[The task]: Nothing should be left out when you copy the entries below.

-------- Material supplied

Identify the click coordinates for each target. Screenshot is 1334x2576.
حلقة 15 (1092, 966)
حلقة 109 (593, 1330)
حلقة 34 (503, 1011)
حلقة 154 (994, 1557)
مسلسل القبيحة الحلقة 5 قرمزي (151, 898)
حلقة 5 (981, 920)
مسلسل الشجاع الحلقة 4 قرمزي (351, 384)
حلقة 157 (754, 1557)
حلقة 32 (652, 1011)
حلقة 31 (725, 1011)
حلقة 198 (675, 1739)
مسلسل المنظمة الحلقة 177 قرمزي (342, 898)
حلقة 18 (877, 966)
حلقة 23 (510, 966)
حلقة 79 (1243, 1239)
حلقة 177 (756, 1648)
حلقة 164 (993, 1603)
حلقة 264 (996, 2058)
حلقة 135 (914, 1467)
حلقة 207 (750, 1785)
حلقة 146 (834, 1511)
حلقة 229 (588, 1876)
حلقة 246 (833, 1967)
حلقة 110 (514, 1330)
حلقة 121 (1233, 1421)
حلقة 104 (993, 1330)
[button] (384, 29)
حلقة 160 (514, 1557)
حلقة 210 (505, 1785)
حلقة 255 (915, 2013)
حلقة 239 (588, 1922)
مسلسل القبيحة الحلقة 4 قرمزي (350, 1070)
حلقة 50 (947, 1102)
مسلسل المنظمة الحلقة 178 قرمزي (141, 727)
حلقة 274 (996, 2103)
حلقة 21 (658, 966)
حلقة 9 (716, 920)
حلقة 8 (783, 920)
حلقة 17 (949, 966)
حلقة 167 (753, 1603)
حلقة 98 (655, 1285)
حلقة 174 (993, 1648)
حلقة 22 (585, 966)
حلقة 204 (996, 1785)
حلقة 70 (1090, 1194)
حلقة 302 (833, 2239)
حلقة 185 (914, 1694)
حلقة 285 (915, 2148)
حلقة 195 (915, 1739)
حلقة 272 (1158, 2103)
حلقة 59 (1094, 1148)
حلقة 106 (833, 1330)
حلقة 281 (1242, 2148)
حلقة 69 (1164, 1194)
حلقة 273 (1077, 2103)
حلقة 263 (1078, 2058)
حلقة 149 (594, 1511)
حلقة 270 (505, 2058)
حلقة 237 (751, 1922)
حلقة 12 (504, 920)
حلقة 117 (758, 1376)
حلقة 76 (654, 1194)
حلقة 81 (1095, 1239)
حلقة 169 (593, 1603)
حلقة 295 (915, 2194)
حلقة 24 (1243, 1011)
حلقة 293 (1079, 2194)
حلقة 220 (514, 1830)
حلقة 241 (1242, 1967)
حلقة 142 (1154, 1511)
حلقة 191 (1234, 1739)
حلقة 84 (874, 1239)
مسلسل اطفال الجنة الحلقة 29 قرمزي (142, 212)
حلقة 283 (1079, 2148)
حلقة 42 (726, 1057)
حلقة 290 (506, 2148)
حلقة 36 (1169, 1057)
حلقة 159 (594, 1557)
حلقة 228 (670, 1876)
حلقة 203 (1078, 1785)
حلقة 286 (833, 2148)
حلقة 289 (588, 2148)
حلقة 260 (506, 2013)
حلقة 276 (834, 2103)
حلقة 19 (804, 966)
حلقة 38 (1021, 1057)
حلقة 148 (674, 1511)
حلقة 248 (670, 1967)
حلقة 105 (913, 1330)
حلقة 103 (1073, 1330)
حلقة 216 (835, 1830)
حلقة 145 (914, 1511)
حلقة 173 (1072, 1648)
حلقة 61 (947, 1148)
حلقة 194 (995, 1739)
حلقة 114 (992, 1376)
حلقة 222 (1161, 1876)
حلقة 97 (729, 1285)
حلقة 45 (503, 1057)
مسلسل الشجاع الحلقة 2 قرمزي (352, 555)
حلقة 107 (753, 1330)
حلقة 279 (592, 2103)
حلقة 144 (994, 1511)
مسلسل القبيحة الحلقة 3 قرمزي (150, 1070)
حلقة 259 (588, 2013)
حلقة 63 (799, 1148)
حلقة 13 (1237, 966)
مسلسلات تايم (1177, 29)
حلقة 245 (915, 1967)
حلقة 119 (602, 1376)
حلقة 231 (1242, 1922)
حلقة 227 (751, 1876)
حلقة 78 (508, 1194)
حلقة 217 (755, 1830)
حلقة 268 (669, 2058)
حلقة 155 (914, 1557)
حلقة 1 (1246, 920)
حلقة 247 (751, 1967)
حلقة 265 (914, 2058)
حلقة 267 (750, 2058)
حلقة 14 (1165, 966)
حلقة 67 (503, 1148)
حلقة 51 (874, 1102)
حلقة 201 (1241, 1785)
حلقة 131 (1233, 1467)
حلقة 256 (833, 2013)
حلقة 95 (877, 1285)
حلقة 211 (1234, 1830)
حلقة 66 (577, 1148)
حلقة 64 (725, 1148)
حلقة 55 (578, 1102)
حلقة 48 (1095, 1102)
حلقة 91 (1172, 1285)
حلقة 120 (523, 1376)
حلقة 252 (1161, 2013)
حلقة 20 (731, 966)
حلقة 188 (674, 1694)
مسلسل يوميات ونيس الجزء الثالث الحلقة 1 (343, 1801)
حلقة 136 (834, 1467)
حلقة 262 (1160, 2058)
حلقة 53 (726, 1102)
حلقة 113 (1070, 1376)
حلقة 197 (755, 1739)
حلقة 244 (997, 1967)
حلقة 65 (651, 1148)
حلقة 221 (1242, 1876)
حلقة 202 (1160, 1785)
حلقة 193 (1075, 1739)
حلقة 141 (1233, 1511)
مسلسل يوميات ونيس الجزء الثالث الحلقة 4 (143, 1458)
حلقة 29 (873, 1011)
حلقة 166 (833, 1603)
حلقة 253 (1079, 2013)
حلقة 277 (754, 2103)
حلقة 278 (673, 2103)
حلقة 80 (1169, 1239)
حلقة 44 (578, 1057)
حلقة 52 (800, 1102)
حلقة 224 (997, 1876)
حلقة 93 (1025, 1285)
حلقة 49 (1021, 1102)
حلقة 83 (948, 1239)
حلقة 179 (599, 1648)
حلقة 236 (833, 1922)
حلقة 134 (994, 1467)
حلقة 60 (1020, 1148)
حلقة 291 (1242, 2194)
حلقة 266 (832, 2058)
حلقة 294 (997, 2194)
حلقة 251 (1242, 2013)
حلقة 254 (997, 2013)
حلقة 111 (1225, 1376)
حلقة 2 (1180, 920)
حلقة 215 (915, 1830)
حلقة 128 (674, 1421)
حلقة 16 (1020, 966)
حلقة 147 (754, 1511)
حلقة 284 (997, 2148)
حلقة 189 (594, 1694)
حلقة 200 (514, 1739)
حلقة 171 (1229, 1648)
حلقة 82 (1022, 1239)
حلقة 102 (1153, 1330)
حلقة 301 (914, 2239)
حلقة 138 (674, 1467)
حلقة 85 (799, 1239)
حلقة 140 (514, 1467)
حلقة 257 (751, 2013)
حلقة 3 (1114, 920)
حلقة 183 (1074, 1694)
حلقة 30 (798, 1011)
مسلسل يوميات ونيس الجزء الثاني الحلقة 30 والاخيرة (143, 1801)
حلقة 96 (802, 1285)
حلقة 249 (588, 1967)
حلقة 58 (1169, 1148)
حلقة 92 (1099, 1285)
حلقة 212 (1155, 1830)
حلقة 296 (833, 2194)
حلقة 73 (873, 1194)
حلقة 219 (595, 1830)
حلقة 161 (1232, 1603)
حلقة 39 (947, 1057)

----------------

[Solution for this exercise]:
Identify the click coordinates for each target. Screenshot is 1334x2576.
حلقة 15 (1092, 966)
حلقة 109 (593, 1330)
حلقة 34 (503, 1011)
حلقة 154 (994, 1557)
مسلسل القبيحة الحلقة 5 قرمزي (151, 898)
حلقة 5 (981, 920)
مسلسل الشجاع الحلقة 4 قرمزي (351, 384)
حلقة 157 (754, 1557)
حلقة 32 (652, 1011)
حلقة 31 (725, 1011)
حلقة 198 (675, 1739)
مسلسل المنظمة الحلقة 177 قرمزي (342, 898)
حلقة 18 (877, 966)
حلقة 23 (510, 966)
حلقة 79 (1243, 1239)
حلقة 177 (756, 1648)
حلقة 164 (993, 1603)
حلقة 264 (996, 2058)
حلقة 135 (914, 1467)
حلقة 207 (750, 1785)
حلقة 146 (834, 1511)
حلقة 229 (588, 1876)
حلقة 246 (833, 1967)
حلقة 110 (514, 1330)
حلقة 121 (1233, 1421)
حلقة 104 (993, 1330)
[button] (384, 29)
حلقة 160 (514, 1557)
حلقة 210 (505, 1785)
حلقة 255 (915, 2013)
حلقة 239 (588, 1922)
مسلسل القبيحة الحلقة 4 قرمزي (350, 1070)
حلقة 50 (947, 1102)
مسلسل المنظمة الحلقة 178 قرمزي (141, 727)
حلقة 274 (996, 2103)
حلقة 21 (658, 966)
حلقة 9 (716, 920)
حلقة 8 (783, 920)
حلقة 17 (949, 966)
حلقة 167 (753, 1603)
حلقة 98 (655, 1285)
حلقة 174 (993, 1648)
حلقة 22 (585, 966)
حلقة 204 (996, 1785)
حلقة 70 (1090, 1194)
حلقة 302 (833, 2239)
حلقة 185 (914, 1694)
حلقة 285 (915, 2148)
حلقة 195 (915, 1739)
حلقة 272 (1158, 2103)
حلقة 59 (1094, 1148)
حلقة 106 (833, 1330)
حلقة 281 (1242, 2148)
حلقة 69 (1164, 1194)
حلقة 273 (1077, 2103)
حلقة 263 (1078, 2058)
حلقة 149 (594, 1511)
حلقة 270 (505, 2058)
حلقة 237 (751, 1922)
حلقة 12 (504, 920)
حلقة 117 (758, 1376)
حلقة 76 (654, 1194)
حلقة 81 (1095, 1239)
حلقة 169 (593, 1603)
حلقة 295 (915, 2194)
حلقة 24 (1243, 1011)
حلقة 293 (1079, 2194)
حلقة 220 (514, 1830)
حلقة 241 (1242, 1967)
حلقة 142 (1154, 1511)
حلقة 191 (1234, 1739)
حلقة 84 (874, 1239)
مسلسل اطفال الجنة الحلقة 29 قرمزي (142, 212)
حلقة 283 (1079, 2148)
حلقة 42 (726, 1057)
حلقة 290 (506, 2148)
حلقة 36 (1169, 1057)
حلقة 159 (594, 1557)
حلقة 228 (670, 1876)
حلقة 203 (1078, 1785)
حلقة 286 (833, 2148)
حلقة 289 (588, 2148)
حلقة 260 (506, 2013)
حلقة 276 (834, 2103)
حلقة 19 (804, 966)
حلقة 38 (1021, 1057)
حلقة 148 (674, 1511)
حلقة 248 (670, 1967)
حلقة 105 (913, 1330)
حلقة 103 (1073, 1330)
حلقة 216 (835, 1830)
حلقة 145 (914, 1511)
حلقة 173 (1072, 1648)
حلقة 61 (947, 1148)
حلقة 194 (995, 1739)
حلقة 114 (992, 1376)
حلقة 222 (1161, 1876)
حلقة 97 (729, 1285)
حلقة 45 (503, 1057)
مسلسل الشجاع الحلقة 2 قرمزي (352, 555)
حلقة 107 (753, 1330)
حلقة 279 (592, 2103)
حلقة 144 (994, 1511)
مسلسل القبيحة الحلقة 3 قرمزي (150, 1070)
حلقة 259 (588, 2013)
حلقة 63 (799, 1148)
حلقة 13 (1237, 966)
مسلسلات تايم (1177, 29)
حلقة 245 (915, 1967)
حلقة 119 (602, 1376)
حلقة 231 (1242, 1922)
حلقة 227 (751, 1876)
حلقة 78 (508, 1194)
حلقة 217 (755, 1830)
حلقة 268 (669, 2058)
حلقة 155 (914, 1557)
حلقة 1 (1246, 920)
حلقة 247 (751, 1967)
حلقة 265 (914, 2058)
حلقة 267 (750, 2058)
حلقة 14 (1165, 966)
حلقة 67 (503, 1148)
حلقة 51 (874, 1102)
حلقة 201 (1241, 1785)
حلقة 131 (1233, 1467)
حلقة 256 (833, 2013)
حلقة 95 (877, 1285)
حلقة 211 (1234, 1830)
حلقة 66 (577, 1148)
حلقة 64 (725, 1148)
حلقة 55 (578, 1102)
حلقة 48 (1095, 1102)
حلقة 91 (1172, 1285)
حلقة 120 (523, 1376)
حلقة 252 (1161, 2013)
حلقة 20 (731, 966)
حلقة 188 (674, 1694)
مسلسل يوميات ونيس الجزء الثالث الحلقة 1 (343, 1801)
حلقة 136 (834, 1467)
حلقة 262 (1160, 2058)
حلقة 53 (726, 1102)
حلقة 113 (1070, 1376)
حلقة 197 (755, 1739)
حلقة 244 (997, 1967)
حلقة 65 (651, 1148)
حلقة 221 (1242, 1876)
حلقة 202 (1160, 1785)
حلقة 193 (1075, 1739)
حلقة 141 (1233, 1511)
مسلسل يوميات ونيس الجزء الثالث الحلقة 4 (143, 1458)
حلقة 29 (873, 1011)
حلقة 166 (833, 1603)
حلقة 253 (1079, 2013)
حلقة 277 (754, 2103)
حلقة 278 (673, 2103)
حلقة 80 (1169, 1239)
حلقة 44 (578, 1057)
حلقة 52 (800, 1102)
حلقة 224 (997, 1876)
حلقة 93 (1025, 1285)
حلقة 49 (1021, 1102)
حلقة 83 (948, 1239)
حلقة 179 (599, 1648)
حلقة 236 (833, 1922)
حلقة 134 (994, 1467)
حلقة 60 (1020, 1148)
حلقة 291 (1242, 2194)
حلقة 266 (832, 2058)
حلقة 294 (997, 2194)
حلقة 251 (1242, 2013)
حلقة 254 (997, 2013)
حلقة 111 (1225, 1376)
حلقة 2 (1180, 920)
حلقة 215 (915, 1830)
حلقة 128 (674, 1421)
حلقة 16 (1020, 966)
حلقة 147 (754, 1511)
حلقة 284 (997, 2148)
حلقة 189 (594, 1694)
حلقة 200 (514, 1739)
حلقة 171 (1229, 1648)
حلقة 82 (1022, 1239)
حلقة 102 (1153, 1330)
حلقة 301 (914, 2239)
حلقة 138 (674, 1467)
حلقة 85 (799, 1239)
حلقة 140 (514, 1467)
حلقة 257 (751, 2013)
حلقة 3 (1114, 920)
حلقة 183 (1074, 1694)
حلقة 30 (798, 1011)
مسلسل يوميات ونيس الجزء الثاني الحلقة 30 والاخيرة (143, 1801)
حلقة 96 (802, 1285)
حلقة 249 (588, 1967)
حلقة 58 (1169, 1148)
حلقة 92 (1099, 1285)
حلقة 212 (1155, 1830)
حلقة 296 (833, 2194)
حلقة 73 (873, 1194)
حلقة 219 (595, 1830)
حلقة 161 (1232, 1603)
حلقة 39 (947, 1057)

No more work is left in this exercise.